_Data shown_.
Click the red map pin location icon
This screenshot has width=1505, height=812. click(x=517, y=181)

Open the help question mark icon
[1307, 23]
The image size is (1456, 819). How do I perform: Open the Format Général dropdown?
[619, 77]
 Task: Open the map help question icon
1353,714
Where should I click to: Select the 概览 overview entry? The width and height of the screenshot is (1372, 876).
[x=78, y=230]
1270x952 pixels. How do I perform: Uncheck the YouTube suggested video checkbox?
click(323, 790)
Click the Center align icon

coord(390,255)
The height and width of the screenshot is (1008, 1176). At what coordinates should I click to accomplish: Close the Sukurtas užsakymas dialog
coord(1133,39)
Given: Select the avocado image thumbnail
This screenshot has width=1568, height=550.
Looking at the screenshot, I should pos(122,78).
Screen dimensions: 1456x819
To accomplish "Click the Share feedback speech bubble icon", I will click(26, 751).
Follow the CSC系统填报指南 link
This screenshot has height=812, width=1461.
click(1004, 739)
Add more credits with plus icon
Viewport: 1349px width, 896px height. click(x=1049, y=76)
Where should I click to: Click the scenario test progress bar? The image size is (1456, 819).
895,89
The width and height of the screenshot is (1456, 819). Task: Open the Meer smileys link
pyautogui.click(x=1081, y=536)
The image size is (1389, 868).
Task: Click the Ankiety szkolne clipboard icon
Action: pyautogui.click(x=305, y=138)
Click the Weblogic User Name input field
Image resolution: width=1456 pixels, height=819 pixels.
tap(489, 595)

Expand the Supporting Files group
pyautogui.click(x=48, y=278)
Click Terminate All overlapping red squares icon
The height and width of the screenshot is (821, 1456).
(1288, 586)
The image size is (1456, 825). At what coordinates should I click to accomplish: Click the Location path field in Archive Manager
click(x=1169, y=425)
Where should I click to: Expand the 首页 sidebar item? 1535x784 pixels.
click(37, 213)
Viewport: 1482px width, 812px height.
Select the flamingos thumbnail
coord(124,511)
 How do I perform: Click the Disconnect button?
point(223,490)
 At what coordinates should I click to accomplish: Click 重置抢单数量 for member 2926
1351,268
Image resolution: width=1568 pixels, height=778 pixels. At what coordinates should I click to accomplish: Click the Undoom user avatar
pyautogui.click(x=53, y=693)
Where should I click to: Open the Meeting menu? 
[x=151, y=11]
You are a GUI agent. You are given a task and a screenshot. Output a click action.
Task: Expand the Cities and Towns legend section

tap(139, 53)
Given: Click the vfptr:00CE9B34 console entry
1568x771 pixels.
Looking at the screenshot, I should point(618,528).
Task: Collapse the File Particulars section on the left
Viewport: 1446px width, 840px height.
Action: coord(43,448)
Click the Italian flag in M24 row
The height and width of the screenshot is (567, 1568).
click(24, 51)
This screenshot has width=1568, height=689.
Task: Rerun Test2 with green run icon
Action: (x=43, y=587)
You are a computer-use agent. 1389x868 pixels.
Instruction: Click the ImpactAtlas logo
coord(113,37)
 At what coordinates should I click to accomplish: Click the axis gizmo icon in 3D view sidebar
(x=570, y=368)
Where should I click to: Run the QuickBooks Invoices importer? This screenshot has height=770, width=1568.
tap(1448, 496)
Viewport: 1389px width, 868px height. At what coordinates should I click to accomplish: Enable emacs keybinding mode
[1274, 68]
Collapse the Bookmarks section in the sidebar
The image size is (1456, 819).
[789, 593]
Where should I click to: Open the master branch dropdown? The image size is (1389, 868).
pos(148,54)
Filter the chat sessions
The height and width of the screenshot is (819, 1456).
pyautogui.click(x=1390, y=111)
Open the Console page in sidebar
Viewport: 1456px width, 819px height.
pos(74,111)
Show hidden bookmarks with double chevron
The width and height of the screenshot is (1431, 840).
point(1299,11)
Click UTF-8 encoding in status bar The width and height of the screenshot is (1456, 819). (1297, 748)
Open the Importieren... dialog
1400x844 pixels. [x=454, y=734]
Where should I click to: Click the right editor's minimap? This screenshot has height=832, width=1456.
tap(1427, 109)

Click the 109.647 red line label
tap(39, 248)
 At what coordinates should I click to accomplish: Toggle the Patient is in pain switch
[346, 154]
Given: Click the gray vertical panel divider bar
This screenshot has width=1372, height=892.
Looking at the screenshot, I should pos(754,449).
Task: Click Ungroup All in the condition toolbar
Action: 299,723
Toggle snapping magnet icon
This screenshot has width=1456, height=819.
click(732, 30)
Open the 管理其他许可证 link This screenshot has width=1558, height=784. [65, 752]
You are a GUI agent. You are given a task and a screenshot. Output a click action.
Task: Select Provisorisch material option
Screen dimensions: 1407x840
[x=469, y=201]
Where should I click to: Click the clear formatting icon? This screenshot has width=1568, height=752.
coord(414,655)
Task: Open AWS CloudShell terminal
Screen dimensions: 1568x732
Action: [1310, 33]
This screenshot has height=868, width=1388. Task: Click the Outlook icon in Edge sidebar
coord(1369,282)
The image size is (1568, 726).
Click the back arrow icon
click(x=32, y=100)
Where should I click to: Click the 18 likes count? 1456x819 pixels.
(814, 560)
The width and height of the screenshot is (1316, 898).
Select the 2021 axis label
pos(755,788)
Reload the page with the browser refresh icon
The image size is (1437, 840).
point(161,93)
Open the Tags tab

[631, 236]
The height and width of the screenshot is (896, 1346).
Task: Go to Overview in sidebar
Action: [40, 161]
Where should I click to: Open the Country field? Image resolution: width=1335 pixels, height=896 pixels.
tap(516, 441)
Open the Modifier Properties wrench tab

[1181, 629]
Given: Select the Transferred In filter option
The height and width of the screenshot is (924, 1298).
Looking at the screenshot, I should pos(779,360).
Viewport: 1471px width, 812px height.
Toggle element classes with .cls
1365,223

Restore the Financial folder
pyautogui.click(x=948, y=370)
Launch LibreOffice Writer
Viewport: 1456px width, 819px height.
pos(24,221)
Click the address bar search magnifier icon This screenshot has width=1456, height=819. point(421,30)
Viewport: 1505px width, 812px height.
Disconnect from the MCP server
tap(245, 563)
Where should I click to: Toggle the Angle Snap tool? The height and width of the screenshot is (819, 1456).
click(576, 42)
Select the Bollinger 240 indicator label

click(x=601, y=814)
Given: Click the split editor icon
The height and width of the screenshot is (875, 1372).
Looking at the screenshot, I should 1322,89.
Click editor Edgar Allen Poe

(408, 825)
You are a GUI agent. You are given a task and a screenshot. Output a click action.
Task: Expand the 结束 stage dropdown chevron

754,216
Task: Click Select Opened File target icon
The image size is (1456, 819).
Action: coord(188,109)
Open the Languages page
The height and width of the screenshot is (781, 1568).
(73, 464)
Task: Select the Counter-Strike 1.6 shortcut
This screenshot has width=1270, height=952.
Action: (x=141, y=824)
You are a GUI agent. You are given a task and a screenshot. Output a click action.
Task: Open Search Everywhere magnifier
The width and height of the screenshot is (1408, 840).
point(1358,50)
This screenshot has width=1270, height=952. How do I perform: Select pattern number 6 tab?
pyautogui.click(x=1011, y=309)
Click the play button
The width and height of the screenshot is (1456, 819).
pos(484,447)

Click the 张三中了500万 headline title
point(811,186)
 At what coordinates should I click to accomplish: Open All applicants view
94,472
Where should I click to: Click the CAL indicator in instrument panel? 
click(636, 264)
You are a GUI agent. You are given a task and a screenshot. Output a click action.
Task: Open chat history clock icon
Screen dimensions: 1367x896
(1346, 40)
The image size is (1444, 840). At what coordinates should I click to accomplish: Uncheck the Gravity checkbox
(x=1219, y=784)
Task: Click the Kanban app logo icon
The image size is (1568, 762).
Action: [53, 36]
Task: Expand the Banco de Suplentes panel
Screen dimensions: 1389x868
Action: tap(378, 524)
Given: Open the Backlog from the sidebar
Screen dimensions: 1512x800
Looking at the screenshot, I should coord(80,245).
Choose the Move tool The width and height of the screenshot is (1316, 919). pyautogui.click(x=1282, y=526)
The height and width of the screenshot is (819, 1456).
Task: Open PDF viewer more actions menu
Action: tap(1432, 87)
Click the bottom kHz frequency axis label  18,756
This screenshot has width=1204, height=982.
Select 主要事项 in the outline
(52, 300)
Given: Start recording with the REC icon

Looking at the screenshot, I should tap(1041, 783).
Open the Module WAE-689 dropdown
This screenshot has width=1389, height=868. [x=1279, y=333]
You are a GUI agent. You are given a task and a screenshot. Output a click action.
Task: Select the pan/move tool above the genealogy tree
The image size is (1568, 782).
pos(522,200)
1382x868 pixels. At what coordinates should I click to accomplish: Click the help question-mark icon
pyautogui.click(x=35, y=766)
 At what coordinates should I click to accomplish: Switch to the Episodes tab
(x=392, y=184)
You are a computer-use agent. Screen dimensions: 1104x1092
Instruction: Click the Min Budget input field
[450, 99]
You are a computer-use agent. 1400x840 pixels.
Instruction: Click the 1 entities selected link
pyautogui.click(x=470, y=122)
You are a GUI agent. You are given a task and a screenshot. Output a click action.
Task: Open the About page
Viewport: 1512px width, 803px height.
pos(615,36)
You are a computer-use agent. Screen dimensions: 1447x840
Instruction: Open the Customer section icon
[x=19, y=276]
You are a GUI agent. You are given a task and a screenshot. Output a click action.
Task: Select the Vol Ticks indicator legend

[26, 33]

_Problem description_. Looking through the data above, copy out each line in which the string "page" occurs.

_Response_.
Open the Console page in sidebar
Reload the page with the browser refresh icon
Open the Languages page
Task: Open the About page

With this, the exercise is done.